Ив уже не думал о своей нелепой одежде, о лакированных туфлях, уже не наблюдал за лицами людей на тротуарах. Он медленно, опустив голову, двигался в этой цепочке, заключенный между катафалком и Дюссолем (одно уловленное слово позволяло догадаться, какие ужасные вещи тот говорил). «Она любила бедных, – думал Ив. – Когда мы были маленькими, она водила нас по вонючим лестницам; она помогала раскаявшимся блудницам… Все в моих стихах, что касается детства, она никогда не читала без слез…» Голос Дюссоля звучал беспрерывно:
– Все маклеры у нее по струнке ходили. Уж у нее в расписках всегда было чисто, и никогда ни дисконта, ни куртажа…

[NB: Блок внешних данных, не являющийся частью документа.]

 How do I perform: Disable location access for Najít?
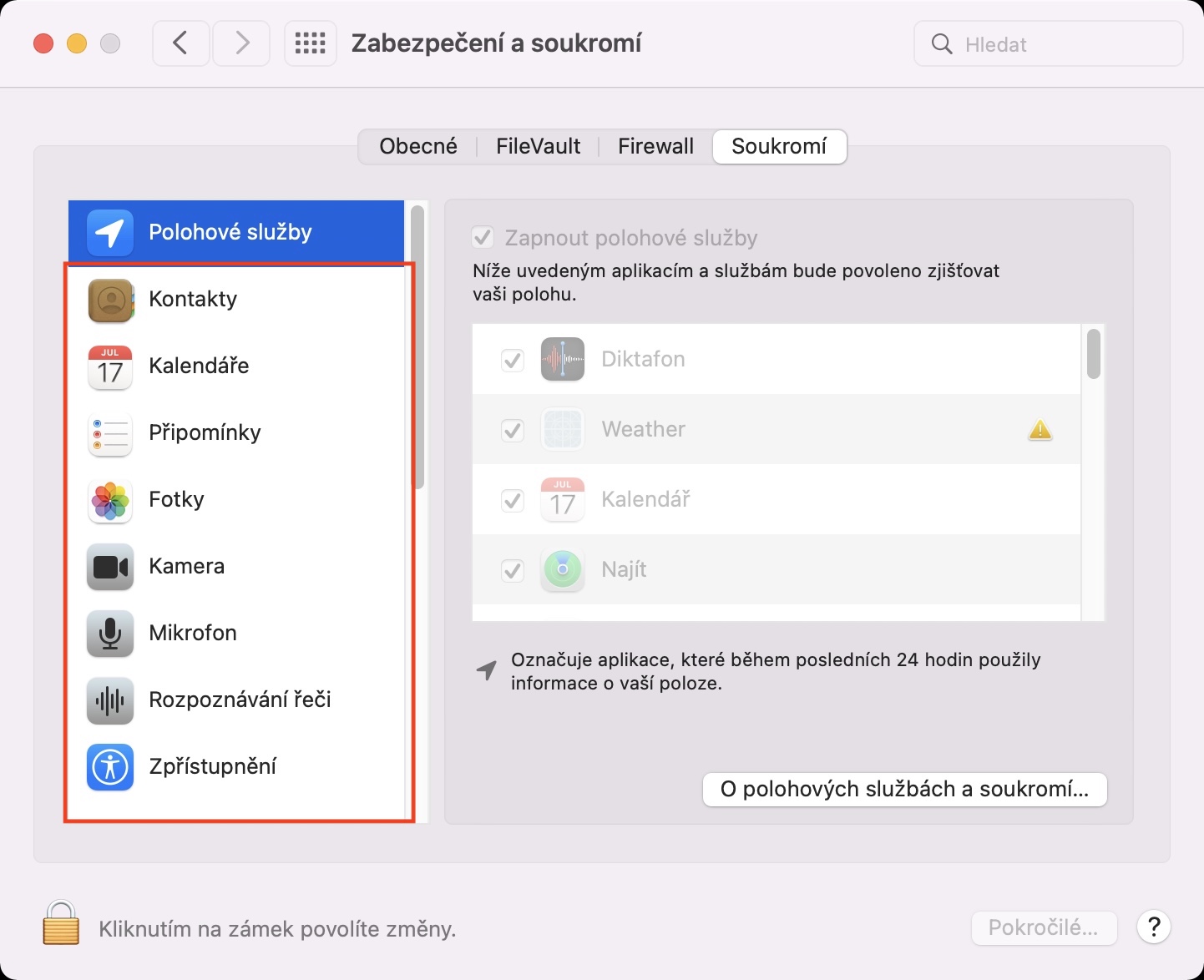click(512, 570)
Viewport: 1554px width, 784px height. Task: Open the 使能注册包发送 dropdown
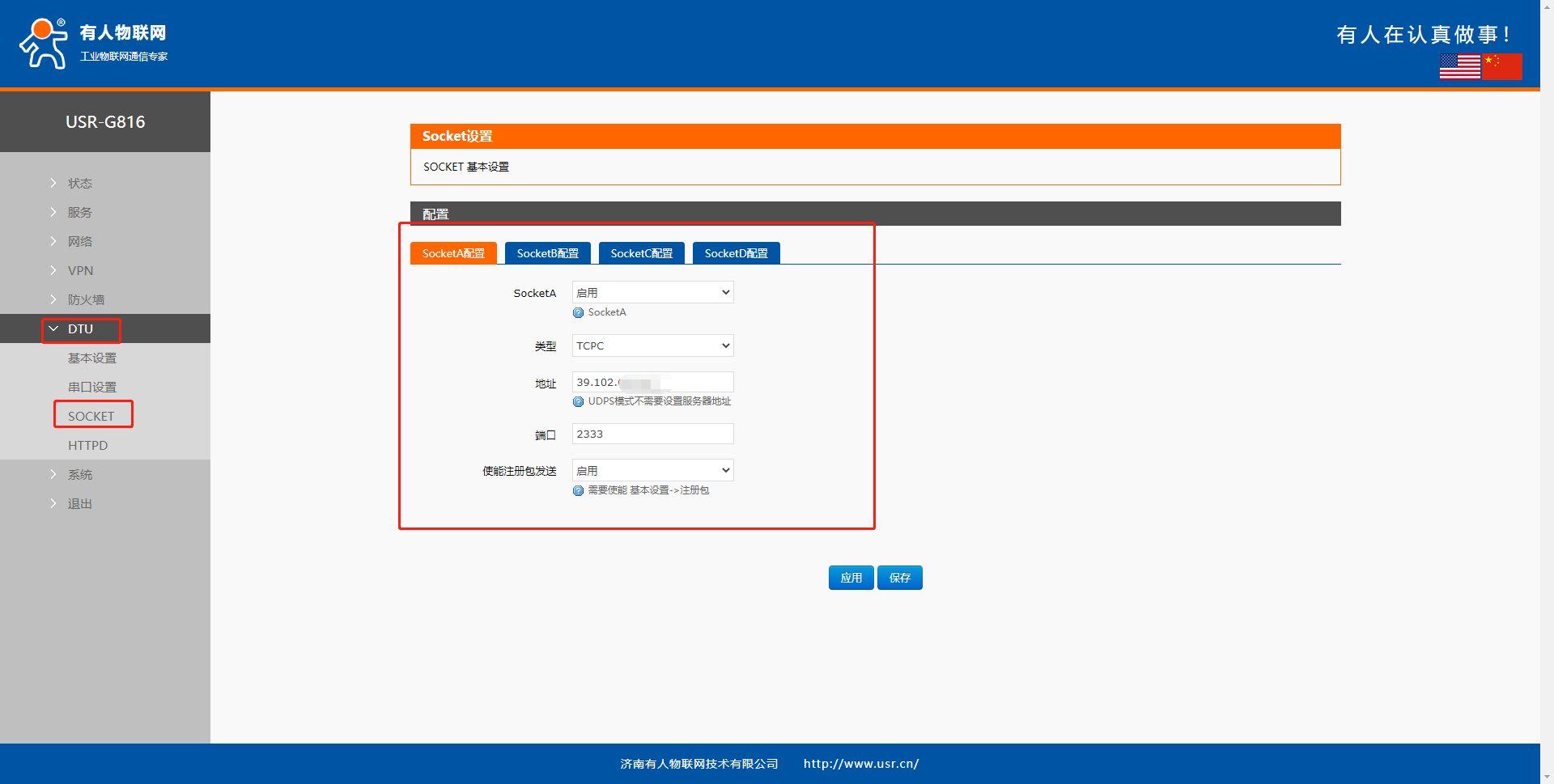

– А скажите, Дюссоль, видали вы когда-нибудь, как она принимает квартирантов? Даже не пойму, как ей удавалось добиваться от них уплаты всех недоимок…
Ив знал от Жан-Луи, что было совсем не так: договоры найма продлевались вопреки всякому здравому смыслу, невзирая на удорожание недвижимости. Но он все равно не мог прогнать от себя ту карикатуру на мать, которую навязывал ему Дюссоль, – образ, в котором она являлась другим, не посвященным в тайну семьи Фронтенак. После смерти мы становимся добычей не только червей, но и людей: они истачивают, разъедают память; Ив уже не узнавал облика, доставшегося Дюссолю: лицо телесное продержится гораздо дольше. Эту память нужно было в себе воссоздать, стереть с нее пятна; Бланш Фронтенак должна была стать похожей на ту, какой была. Это было нужно, чтобы он мог жить, чтобы мог пережить ее. До чего же длинна эта улица Арес, ведущая к кладбищу! По ней, по кварталу публичных домов и идет семейство в смокингах и лакированных туфлях: уродливо, дико помпезное! А высокие библейские слова бормочут клирики, которые здесь, говорят, частенько бывают – до ужаса часто! Дюссоль, понизивший было голос, опять заговорил громче; Ив не мог удержаться, чтобы не прислушаться.